Bornella japonica Baba (1949) from Japan is a synonym. This species has been misidentified as B. stellifer in several field guides.
- Angas, G. F. (1864) Description d'espèces nouvelles appartenant à plusieurs genres de Mollusques Nudibranches des environs de Port-Jackson(Nouvelle-Galles du Sud), accompagnée de dessins faits d'après nature. Journal de Conchyliologie, 12, 43–70.
- Baba, K. (1949) Opisthobranchia of Sagami Bay collected by His Majesty, the Emperor of Japan. Iwanami Shoten, Tokyo.
- Pola, M., Rudman, W. B. & Gosliner, T. M. (2009) Systematics and preliminary phylogeny of Bornellidae (Mollusca: Nudibranchia: Dendronotina) based on morphological characters with description of four new species. Zootaxa, 1975, 1-57.
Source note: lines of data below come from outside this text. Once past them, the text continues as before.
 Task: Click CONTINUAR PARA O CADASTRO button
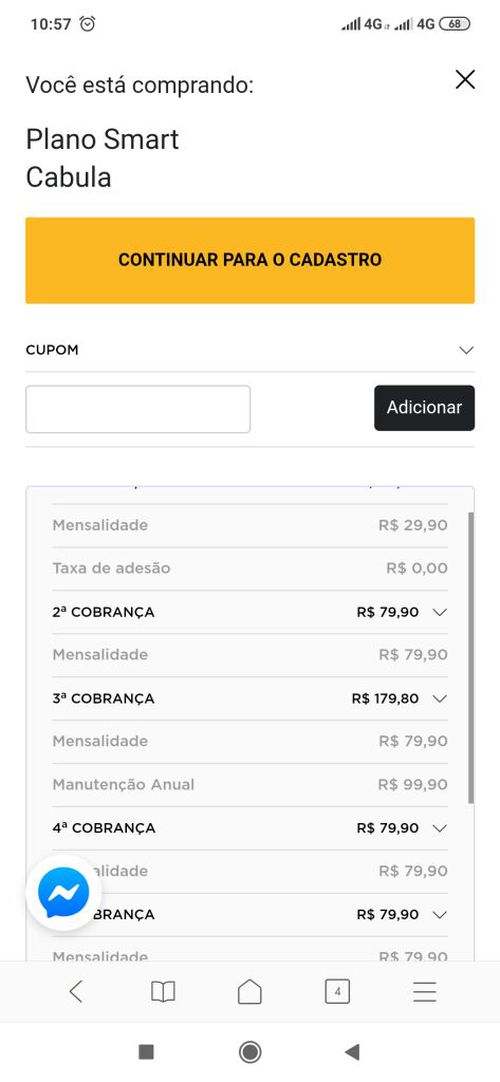[x=250, y=260]
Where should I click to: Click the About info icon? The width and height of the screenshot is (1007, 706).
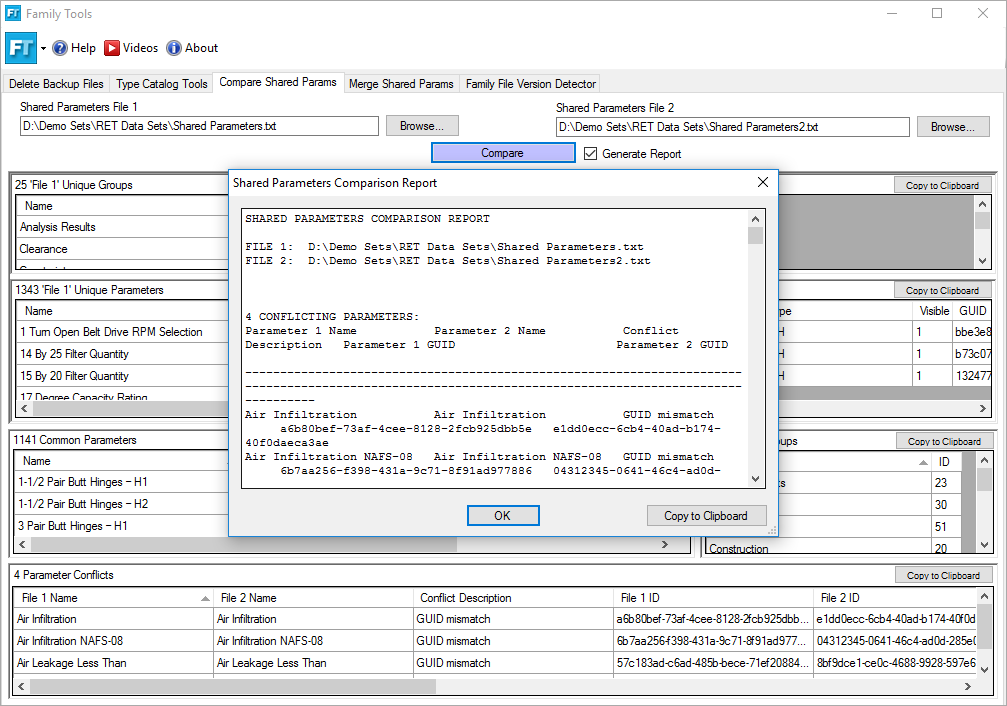pos(174,48)

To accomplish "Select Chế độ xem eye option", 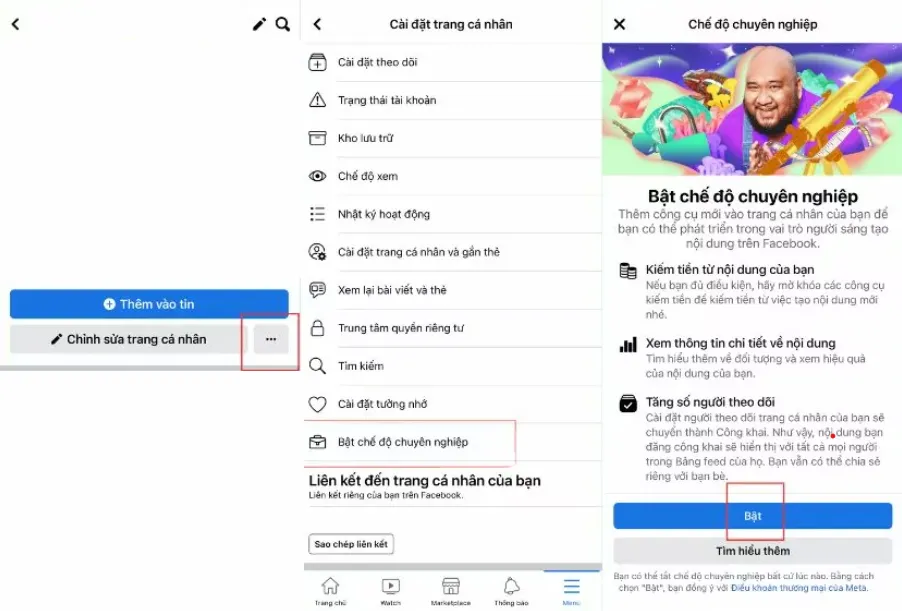I will point(453,176).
Rudman, W.B., 2009 (January 27) Bornella hermanni Angas, 1864. [In] Sea Slug Forum. Australian Museum, Sydney. Available from http://www.seaslugforum.net/find/bornherm
January 27, 2009
From: Bill Rudman
To complement the Fact Sheet I am posting today on Bornella hermanni, here are some scanning electron micrographs showing the radular morphology.
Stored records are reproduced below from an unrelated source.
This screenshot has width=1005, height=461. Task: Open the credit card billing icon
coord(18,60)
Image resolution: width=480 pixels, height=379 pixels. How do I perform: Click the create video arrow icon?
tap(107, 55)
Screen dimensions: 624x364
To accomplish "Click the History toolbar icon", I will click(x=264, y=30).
Upper: AM C. 127467, Indian Ocean, Christmas Island, 10°26’S, 105°40’7E, 7 m depth, one specimen 7 mm alive, 21 February 1981, Scale bar: 3µm.
Lower:AM C. 108069, Australia, New South Wales, Sydney, Bondi, 33°53.500’S, 151°17.000E’, intertidal on wharf piles, approx 12 mm preserved, October 1977. Scale bar: 10µm. SEM Photos: M. Pola.
Bill RudmanRudman, W.B., 2009 (Jan 27) Bornella hermanni radula. [Message in] Sea Slug Forum. Australian Museum, Sydney. Available from http://www.seaslugforum.net/find/22193
January 27, 2009
From: Bill Rudman
To complement the Fact Sheet on Bornella hermanni, which Angas (1864) described and illustrated from Sydney Harbour, here is a scan of the original watercolour from the collections of the Australian Museum Library. It clearly shows the three pairs of dorsolateral processes, which are one of the characters differentiating this species from B. stellifer. Although the published colour painting (Angas, 1864: Pl VI, fig. 1) does not show the colour pattern clearly, Angas was a skilled and accurate artist and in the original painting the colour pattern of white specks, broken orange lines, white papillae and lack of orange rings on the dorso-lateral papillae, are accurately recorded. Bornella hermanni is not uncommonly found in central and southern New South Wales.
I have also included a photo of a specimen photographed by me from Sydney for comparison.
Photo: AM C113793, Australia, New South Wales, Sydney, N. Collaroy Long Reef, 33°44.600’S, 151°18.600’E, one specimen 10 mm preserved, 2 December 1978, Photo: Bill Rudman.